= Exercise =
Line by line, please look for the word "computer" in the following records, then copy each line you find it in.

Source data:
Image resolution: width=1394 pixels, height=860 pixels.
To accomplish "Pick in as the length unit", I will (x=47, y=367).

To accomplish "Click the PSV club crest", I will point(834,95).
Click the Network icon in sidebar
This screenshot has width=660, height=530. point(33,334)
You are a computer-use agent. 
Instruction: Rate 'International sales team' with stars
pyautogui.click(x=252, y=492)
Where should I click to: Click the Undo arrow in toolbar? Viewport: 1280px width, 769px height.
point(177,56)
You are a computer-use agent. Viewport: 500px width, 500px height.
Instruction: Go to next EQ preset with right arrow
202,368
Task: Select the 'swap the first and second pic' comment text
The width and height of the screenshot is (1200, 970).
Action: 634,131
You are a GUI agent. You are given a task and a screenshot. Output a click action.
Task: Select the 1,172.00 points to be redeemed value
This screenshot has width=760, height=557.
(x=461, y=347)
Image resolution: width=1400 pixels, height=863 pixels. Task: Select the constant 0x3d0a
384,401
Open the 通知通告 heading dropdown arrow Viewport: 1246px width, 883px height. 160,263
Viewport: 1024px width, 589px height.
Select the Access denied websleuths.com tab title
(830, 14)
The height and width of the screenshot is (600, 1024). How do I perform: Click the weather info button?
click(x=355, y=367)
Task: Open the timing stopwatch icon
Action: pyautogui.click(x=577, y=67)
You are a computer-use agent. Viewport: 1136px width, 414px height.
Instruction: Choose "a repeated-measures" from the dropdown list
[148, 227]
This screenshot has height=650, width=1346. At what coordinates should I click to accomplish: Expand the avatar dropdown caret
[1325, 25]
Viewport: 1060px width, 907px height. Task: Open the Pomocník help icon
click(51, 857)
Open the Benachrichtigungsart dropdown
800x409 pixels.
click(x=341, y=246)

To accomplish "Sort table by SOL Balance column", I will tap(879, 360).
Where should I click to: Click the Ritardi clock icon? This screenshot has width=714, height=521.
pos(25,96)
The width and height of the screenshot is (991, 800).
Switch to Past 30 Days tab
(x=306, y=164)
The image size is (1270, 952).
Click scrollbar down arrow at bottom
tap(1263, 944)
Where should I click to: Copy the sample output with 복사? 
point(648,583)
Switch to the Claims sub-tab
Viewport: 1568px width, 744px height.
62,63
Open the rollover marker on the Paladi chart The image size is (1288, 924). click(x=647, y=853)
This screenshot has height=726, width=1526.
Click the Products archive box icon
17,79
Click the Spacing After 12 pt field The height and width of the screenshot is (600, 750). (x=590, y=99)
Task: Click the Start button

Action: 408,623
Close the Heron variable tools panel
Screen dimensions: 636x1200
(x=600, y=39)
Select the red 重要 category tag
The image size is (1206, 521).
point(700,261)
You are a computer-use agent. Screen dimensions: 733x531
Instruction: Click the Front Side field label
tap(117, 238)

= Answer box =
You are a computer-use agent. 
You are a computer-use agent. Viewport: 500px width, 500px height.
You are a computer-use agent. Viewport: 1136px width, 414px height.
You are a computer-use agent. Screen dimensions: 733x531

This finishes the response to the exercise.